Medical professionals in the juvenile justice system should be aware that insensitive attitudes on the part of practitioners, lack of knowledge and skills regarding reproductive and sexual health, insufficient or inadequate communication, and clinician discomfort with different cultures or the discussion of risk behaviors with adolescents can prevent a young person from disclosing vital health information (Huppert & Adams Hillard, 2003). The final important factor in providing adolescent-friendly health services involves discussing and assuring confidentiality wherever possible. Concerns regarding confidentiality keep many young people from disclosing crucial health information and from seeking care. For instance, a recent study of girls younger than 18 attending family planning clinics found that 47% would no longer attend if their parents had to be notified that they were seeking prescription birth control pills or devices, and another 10% would delay or discontinue STI testing or treatment (Reddy, Fleming, & Swain, 2002).

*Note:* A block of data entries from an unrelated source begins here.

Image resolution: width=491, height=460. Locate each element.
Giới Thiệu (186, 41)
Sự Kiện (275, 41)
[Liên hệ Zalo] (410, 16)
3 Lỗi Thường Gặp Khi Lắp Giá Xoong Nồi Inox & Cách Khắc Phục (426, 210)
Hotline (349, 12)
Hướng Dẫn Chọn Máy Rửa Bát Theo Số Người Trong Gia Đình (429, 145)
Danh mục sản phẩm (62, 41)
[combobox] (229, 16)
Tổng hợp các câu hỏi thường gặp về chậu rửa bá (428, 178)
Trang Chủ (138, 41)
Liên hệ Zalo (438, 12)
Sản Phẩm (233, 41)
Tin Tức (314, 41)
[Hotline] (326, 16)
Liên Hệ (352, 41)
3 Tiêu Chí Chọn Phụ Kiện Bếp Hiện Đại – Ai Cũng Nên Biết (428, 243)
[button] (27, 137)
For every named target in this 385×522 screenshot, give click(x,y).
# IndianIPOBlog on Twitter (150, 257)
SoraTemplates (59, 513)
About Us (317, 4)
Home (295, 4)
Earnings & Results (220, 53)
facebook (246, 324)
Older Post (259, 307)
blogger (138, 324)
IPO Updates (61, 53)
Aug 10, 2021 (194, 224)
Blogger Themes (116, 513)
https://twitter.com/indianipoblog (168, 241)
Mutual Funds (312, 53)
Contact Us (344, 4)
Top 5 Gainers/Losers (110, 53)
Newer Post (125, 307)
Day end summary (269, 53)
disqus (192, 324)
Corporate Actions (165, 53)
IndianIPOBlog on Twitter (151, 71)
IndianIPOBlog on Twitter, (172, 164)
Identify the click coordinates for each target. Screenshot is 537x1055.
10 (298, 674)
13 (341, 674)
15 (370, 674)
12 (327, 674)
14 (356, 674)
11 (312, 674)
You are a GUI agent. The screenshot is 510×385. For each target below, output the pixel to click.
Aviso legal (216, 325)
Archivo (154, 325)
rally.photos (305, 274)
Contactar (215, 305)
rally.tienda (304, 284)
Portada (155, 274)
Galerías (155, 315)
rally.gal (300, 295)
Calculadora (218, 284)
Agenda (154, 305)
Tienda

In the juvenile justice system, parents and/or guardians are not present but concerns about confidentiality still exist and detainees should be assured that their disclosures will be kept confidential. There are times when the provider may need to contact a parent and times when the law allows such contact, but the bias should be toward confidentiality. If a patient appears to be a danger to him/ herself or to another person, state laws mandate that a provider inform parents or authorities. Laws governing minors' access and confidentiality to services differ state by state, and many health care providers are unaware of minors' ability to consent to certain confidential health services. Title X dictates that family planning services must be confidential. In many states, confidentiality is decided by the provider but because Title X is federal, it preempts state statutes. Medicaid provides for confidential services to minors, along with Title X.
Federal Medical Privacy Regulations also apply. There is variation across the country among juvenile correctional facilities regarding federal HIPAA compliance. There is a general HIPAA exclusion for correctional facilities; however, if any part of a juvenile justice system is billing electronically for medical services such as Medicaid, they should be HIPAA compliant. It is also advisable that public health and juvenile justice both be HIPAA compliant, so that medical information can pass freely between agencies for improved continuity of care, allowing for appropriate consents from youth and parents/ guardians to be utilized. Memoranda of Understanding (MOUs) between agencies can address any HIPAA concerns regarding sharing of confidential medical information.